◆ **TASK DETAILS**:
Restate word for word the lines beginning with the one that contains "1000x1000 (x=760, y=720)" and ending at the bottom of the records below, both included.
[EXTRACTED INFORMATION]
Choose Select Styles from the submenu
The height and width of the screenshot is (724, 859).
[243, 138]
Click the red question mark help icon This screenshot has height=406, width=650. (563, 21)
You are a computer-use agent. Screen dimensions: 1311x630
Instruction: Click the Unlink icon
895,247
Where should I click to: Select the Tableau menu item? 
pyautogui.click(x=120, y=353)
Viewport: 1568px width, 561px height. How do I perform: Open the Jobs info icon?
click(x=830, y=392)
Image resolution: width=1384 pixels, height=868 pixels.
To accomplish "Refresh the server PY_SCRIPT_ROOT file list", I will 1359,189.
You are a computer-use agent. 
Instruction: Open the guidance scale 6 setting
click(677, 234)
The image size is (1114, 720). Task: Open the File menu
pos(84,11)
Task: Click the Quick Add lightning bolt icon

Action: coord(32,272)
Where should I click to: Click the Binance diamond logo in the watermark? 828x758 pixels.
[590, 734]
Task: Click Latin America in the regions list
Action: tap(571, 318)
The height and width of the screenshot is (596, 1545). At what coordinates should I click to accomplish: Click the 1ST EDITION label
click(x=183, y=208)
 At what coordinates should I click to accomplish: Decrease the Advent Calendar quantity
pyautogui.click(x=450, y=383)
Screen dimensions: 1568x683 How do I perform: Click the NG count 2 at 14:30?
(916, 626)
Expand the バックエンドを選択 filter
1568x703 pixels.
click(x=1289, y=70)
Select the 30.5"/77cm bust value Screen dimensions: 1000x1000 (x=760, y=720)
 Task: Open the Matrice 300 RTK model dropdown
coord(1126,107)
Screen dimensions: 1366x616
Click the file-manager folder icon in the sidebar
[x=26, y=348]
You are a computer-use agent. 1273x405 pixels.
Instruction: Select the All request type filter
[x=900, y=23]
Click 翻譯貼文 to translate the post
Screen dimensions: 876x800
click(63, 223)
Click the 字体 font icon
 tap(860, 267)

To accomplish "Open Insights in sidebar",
[/EXTRACTED INFORMATION]
◆ **ANSWER FOR THIS EXERCISE**:
Select the 30.5"/77cm bust value Screen dimensions: 1000x1000 (x=760, y=720)
 Task: Open the Matrice 300 RTK model dropdown
coord(1126,107)
Screen dimensions: 1366x616
Click the file-manager folder icon in the sidebar
[x=26, y=348]
You are a computer-use agent. 1273x405 pixels.
Instruction: Select the All request type filter
[x=900, y=23]
Click 翻譯貼文 to translate the post
Screen dimensions: 876x800
click(63, 223)
Click the 字体 font icon
 tap(860, 267)

To accomplish "Open Insights in sidebar",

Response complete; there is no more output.